== Documento di partenza ==

La BCE ha intrapreso la strada per rendere il cosiddetto “euro digitale” un ulteriore sistema di pagamento attivo nel continente, con l’obiettivo di preservare il ruolo della moneta unica in un mondo sempre più smart; ma ci sono ancora punti da chiarire, come le possibili speculazioni e la riservatezza delle transazioni

 

Il rapido sviluppo di criptoasset e nuove tecnologie della finanza digitale, che stiamo osservando negli ultimi anni, non ha colto impreparata la Banca centrale europea. Durante un convegno organizzato dalla Banca di Francia a tema finanza-digitale Christine Lagarde, attuale presidente della BCE, ha confermato che verranno approfondite e sperimentate, rapidamente e prima del previsto, le caratteristiche chiave che dovrebbe avere il futuro “euro digitale”.

 

Cos’è (e cosa non è) l’euro digitale

Si tratta di una moneta elettronica emessa dall’Eurosistema (la BCE e le banche centrali nazionali dei Paesi dell’area euro), accessibile a cittadini e imprese. Non sostituirebbe le banconote e le monete tradizionali, ma vi si affiancherebbe sotto forma di valuta digitale, ampliando le possibilità di scelta su come pagare. Secondo le aspettative della BCE, l’euro digitale renderebbe più semplici le transazioni, contribuendo all’accessibilità e all’inclusione, con l’obiettivo di assicurare che nell’era digitale i cittadini e le imprese continuino ad avere accesso alla valuta-euro.

Non bisogna però fare confusione con bancomat e carte di credito, che sono una forma di moneta elettronica, non digitale, perché richiedono l’esistenza di un conto presso una banca commerciale. Si può dire che la BCE fa da banca alle banche commerciali. Invece, l’euro digitale sarebbe una terza forma di moneta, digitale per l’appunto, emessa e gestita direttamente dalla BCE, a cui gli utenti possono far riferimento senza necessariamente affidarsi a intermediari bancari.

Prevedendo che le monete fisiche ed elettroniche continueranno ad essere disponibili e in circolazione nel continente, l’euro digitale si limiterebbe, nelle parole della BCE, «a rispondere alle nuove esigenze dei consumatori in termini di strumenti di pagamento digitali rapidi e sicuri». Se l’euro digitale verrà utilizzato principalmente come sistema di pagamento anziché come strumento di investimento, la BCE non teme conseguenze negative per il settore finanziario. In questo senso l’Eurosistema sta studiando soluzioni per evitare che le persone detengano importi ingenti in euro digitali, inteso come forma di investimento priva di rischio, oppure spostino fondi dai depositi bancari all’euro digitale. Secondo il governatore della Banca di Francia, Francois Villeroy, il futuro e possibile euro digitale dovrà far riferimento a un sistema «decentralizzato» fondato su una «partnership pubblico-privato» sottoposta a vigilanza.

===
== Dati forniti ==

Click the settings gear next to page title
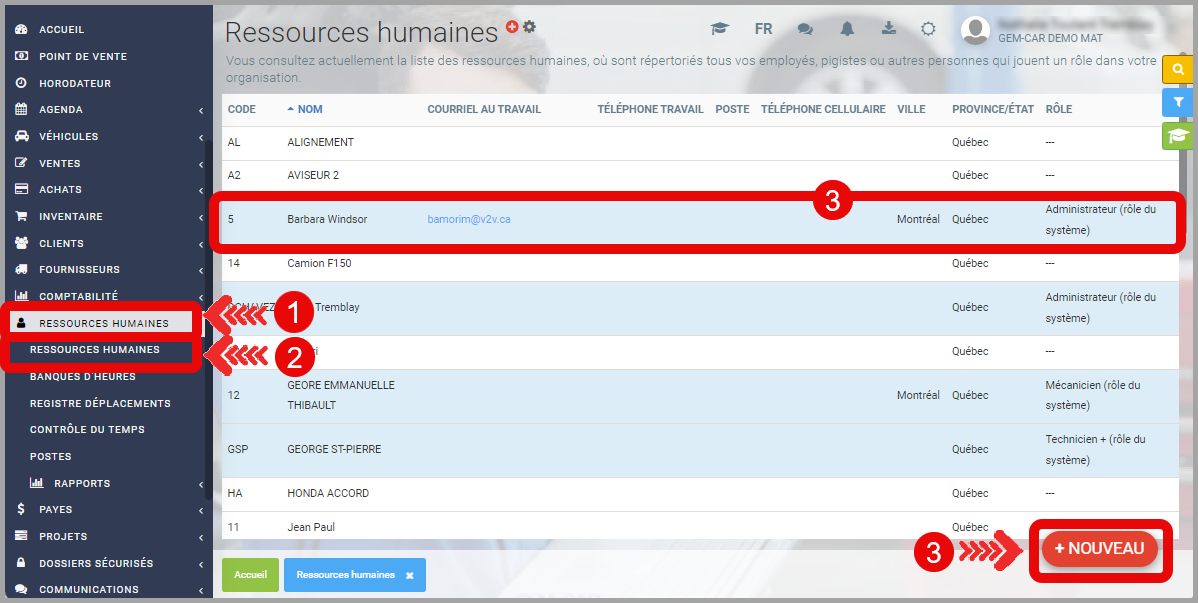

===

• Obiettivi:
**1.** Ricopia fedelmente dal testo sull'euro digitale il passo che va da "Si tratta di" fino a "accesso alla valuta-euro." compreso.
**2.** Prosegui il testo sull'euro digitale a partire dalla sua ultima frase.

• Risposte ai compiti:
**1.**
Si tratta di una moneta elettronica emessa dall’Eurosistema (la BCE e le banche centrali nazionali dei Paesi dell’area euro), accessibile a cittadini e imprese. Non sostituirebbe le banconote e le monete tradizionali, ma vi si affiancherebbe sotto forma di valuta digitale, ampliando le possibilità di scelta su come pagare. Secondo le aspettative della BCE, l’euro digitale renderebbe più semplici le transazioni, contribuendo all’accessibilità e all’inclusione, con l’obiettivo di assicurare che nell’era digitale i cittadini e le imprese continuino ad avere accesso alla valuta-euro.

**2.**
L’euro digitale in rapporto alle criptovalute

A oggi sono oltre 100 le banche centrali nel mondo che studiano valute digitali. La Banca Centrale Cinese (PBOC), ad esempio, aveva annunciato il lancio di una moneta digitale sovrana (“E-Yuan”) già nel 2020, che oggi verrebbe usata, nell’ambito di un test-pilota, dal 15% della popolazione cinese, concentrata in 12 grandi città – tra cui Pechino e Shanghai.

A tal proposito Lagarde ha detto che è giusto e necessario «stare al gioco» della corsa alla digitalizzazione delle valute, così da «non rischiare di perdere il ruolo di àncora di salvaguardia»; la presidente della BCE ha però espresso scetticismo verso le criptovalute tradizionali, come Bitcoin o Ethereum: «Sono ovviamente asset puramente speculativi e certamente non un contenitore stabile di valore».

A differenza delle criptovalute tradizionali, il valore dell’euro digitale verrebbe preservato dalla BCE indipendentemente dalla sua forma digitale. La stabilità e l’affidabilità delle cosiddette stablecoin dipendono infatti dal soggetto istituzionale che le emette, così come dalla credibilità e dall’applicabilità dell’impegno a mantenere il loro valore nel tempo. Per le criptovalute, invece, non vi è un soggetto individuabile responsabile del valore della moneta, perciò non è possibile far valere alcuna rivendicazione.

 

Gli step per arrivare all’euro digitale

Ma perché i consumatori dovrebbero decidere di utilizzare l’euro digitale? Nelle intenzioni della BCE sarebbe un’ulteriore soluzione di pagamento digitale, sicura e facile da usare, ma a zero-commissioni com’è oggi il contante – e soprattutto accessibile a tutti. Prima però di procedere in via definitiva con l’emissione di questa valuta sarà necessario stabilire come sarà configurata, conducendo ulteriori test sulla sua capacità di rispondere alle esigenze dei cittadini: «Tra circa un paio di anni decideremo se muovere verso la fase post prototipo» ha detto Christine Lagarde.

Nel luglio 2021 è stata ufficialmente avviata la fase di analisi del progetto, e si prevede che verrà completata entro ottobre 2023. A quel punto il Consiglio direttivo deciderà se passare allo step successivo, dedicato allo sviluppo di servizi integrati, alla conduzione di test, e alle sperimentazioni pratiche. E questa ulteriore fase potrebbe richiedere altri tre anni di implementazione.

 

La questione della privacy

In generale, un sistema di pagamento digitale porta con sé la possibilità di tracciare tutti i pagamenti, anche minimi. Ma per quanto riguarda il tema della privacy la BCE rassicura: l’euro digitale consentirebbe ai cittadini di effettuare pagamenti senza condividere i propri dati con soggetti terzi, a meno che non sia richiesto per la prevenzione di attività illecite.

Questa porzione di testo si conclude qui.